1. "Mirror World" (a 3D variant of Lost in Hyperspace)
Generate points on the surface of a sphere (instead of a circle), with noise, where the label is the latitude (the angle from the pole). Build a baseline (regression on the raw x, y, z coordinates) and an engineered feature (hint: arccos(z / vector norm)). How much does the error drop? Does it work as well as in 2D, or do new complications show up?
2. "New Species" (a variant with two new classes at once)
Start from the router in Exercise 2, but add TWO new classes at the same time, each with only 2-3 examples. Does the router mix them up with each other more often than it mixes them up with the old classes? Build a confusion matrix and explain what you observe.
3. "Mystery Boxes" (choosing the number of clusters without "cheating")
Run the pipeline from Exercise 4 again, but this time pick the number of clusters k without looking at y_true, using the silhouette score or the "elbow" method. Compare the final result (acc_vs_truth) when you pick k correctly versus when you pick k wrong by plus or minus 1. How much does the choice of k actually matter?

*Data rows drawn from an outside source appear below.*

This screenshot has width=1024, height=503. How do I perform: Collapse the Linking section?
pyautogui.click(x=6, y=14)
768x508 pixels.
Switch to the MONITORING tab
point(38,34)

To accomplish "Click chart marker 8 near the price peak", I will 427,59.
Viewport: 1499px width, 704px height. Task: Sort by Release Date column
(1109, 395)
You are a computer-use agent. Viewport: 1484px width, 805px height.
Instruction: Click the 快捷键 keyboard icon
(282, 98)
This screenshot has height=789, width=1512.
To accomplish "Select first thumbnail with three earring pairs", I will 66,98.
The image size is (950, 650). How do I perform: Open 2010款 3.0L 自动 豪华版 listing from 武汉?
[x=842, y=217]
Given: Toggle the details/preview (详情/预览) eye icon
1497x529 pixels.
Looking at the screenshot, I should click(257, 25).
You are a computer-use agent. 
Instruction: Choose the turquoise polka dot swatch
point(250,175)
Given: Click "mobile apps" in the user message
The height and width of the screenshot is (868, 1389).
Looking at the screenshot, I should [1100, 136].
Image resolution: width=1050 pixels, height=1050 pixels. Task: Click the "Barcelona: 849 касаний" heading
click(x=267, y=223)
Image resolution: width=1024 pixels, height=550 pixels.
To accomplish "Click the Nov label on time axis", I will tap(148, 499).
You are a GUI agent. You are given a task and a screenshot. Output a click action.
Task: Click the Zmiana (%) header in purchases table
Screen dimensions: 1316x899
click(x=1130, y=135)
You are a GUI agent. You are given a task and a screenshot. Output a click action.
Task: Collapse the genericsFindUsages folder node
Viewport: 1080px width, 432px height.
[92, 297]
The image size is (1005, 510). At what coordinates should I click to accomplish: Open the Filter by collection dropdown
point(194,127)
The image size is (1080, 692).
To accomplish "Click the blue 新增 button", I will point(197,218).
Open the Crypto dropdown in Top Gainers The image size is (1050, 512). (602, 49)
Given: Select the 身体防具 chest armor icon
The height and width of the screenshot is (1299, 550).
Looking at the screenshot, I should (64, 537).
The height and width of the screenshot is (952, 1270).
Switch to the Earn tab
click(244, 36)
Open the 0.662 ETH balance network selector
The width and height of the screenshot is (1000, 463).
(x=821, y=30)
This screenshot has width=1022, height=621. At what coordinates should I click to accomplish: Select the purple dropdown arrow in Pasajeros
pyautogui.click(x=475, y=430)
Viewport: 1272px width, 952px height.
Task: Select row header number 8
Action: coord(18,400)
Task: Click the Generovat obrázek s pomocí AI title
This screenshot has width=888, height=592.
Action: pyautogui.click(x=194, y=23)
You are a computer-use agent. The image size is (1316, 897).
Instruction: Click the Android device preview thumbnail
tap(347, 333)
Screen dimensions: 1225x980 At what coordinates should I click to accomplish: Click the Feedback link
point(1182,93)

4. "Strict Diary" (your own guided-decoding schema)
Design a JSON schema for a different domain, say a "daily journal entry": {"mood": one of [...], "hours_slept": an integer from 0 to 12, "activities": a list of strings}. Write a noisy generator, a naive parsing function, and a guided generation function for your schema, then report the validation rates. What changes compared to Exercise 5 once you have a list-type field instead of just scalar ones?
How you know you're done well: for each homework item, you should be able to answer in 2-3 sentences the question "what pattern did I practice, and why did it work (or not)?", the same way we did in the solutions above.